# home dairy supplies



## netexan (Jan 3, 2008)

To make a long story short; my neighbor offered to give me an older holstein milk cow. I need a milker, cream seperator, etc. Where do y'all get your home dairy supplies? Thanks.


----------



## gone-a-milkin (Mar 4, 2007)

I think we need a sticky for this. It is always coming up. 

Buying a milking machine setup...I know they are expensive to buy NEW. There are some guys in the cattle forum who know about that stuff, and have great advice about vaccuum pumps, milk lines, etc.

www.thegoatstore.com which is Hoegger Supply's site has a lot of equipt. 

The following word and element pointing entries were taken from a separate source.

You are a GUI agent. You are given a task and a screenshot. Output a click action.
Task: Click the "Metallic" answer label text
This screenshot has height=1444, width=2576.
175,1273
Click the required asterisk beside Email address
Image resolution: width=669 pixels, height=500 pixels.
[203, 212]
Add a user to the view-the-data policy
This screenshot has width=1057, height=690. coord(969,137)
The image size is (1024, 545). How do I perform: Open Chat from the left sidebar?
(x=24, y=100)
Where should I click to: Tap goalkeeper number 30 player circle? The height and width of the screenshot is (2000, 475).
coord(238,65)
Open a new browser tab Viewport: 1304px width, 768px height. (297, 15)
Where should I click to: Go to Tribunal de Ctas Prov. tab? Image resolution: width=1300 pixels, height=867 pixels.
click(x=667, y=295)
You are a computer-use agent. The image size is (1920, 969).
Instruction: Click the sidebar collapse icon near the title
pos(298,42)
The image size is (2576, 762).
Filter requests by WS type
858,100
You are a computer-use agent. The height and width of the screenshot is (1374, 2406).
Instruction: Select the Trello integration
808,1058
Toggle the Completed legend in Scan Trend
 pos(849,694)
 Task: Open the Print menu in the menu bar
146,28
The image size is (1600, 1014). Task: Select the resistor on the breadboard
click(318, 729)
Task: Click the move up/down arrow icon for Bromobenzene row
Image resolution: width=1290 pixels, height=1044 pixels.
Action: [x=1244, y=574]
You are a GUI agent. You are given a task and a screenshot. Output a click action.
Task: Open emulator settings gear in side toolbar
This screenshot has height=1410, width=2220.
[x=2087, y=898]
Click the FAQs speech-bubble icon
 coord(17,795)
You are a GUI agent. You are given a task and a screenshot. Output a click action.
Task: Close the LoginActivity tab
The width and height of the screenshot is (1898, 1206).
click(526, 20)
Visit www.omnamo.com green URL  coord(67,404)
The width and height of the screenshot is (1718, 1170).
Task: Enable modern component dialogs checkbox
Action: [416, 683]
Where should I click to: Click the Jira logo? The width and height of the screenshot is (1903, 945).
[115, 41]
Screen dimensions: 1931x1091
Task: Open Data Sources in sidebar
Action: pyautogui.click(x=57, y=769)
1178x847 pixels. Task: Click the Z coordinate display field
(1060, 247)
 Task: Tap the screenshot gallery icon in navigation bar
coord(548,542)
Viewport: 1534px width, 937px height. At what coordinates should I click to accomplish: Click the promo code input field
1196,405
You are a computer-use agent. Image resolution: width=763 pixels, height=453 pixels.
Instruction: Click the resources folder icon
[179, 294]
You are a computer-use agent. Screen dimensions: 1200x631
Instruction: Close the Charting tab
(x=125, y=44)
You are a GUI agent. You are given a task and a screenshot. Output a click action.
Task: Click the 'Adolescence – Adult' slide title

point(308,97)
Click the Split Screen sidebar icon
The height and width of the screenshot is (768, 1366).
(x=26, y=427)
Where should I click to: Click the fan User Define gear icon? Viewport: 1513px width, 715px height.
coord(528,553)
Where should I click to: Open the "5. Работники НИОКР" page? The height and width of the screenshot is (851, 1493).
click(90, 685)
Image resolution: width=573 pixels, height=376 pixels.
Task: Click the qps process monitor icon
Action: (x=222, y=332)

Maybe you don't need a cream separator. Cows cream rises to the surface if you let it set a few hours. Then you can skim it off. You just need a ladle. 

You will have to shop around to get the best prices on all this stuff.Every region is different on pricing. Surely other folks here will give you more links. 

Good luck and happy milking!


----------



## celticfarmgal (Feb 25, 2008)

My surge milker I bought first the milk bucket and pulsator then the new rubbers and finally the vaccuum pump off E-bay the total cost was only $220 I got the new rubber parts from Hambry's dairy supply ( they have a site and sell on E-bay as well) I use a double boiler (THANKS TO SUGGESTIONS OFF HT) for Pastuerizing .


----------



## coso (Feb 24, 2004)

Also look at http://www.partsdeptonline.com/ There and Hambys is where I buy most of my stuff at. Or E-Bay.


----------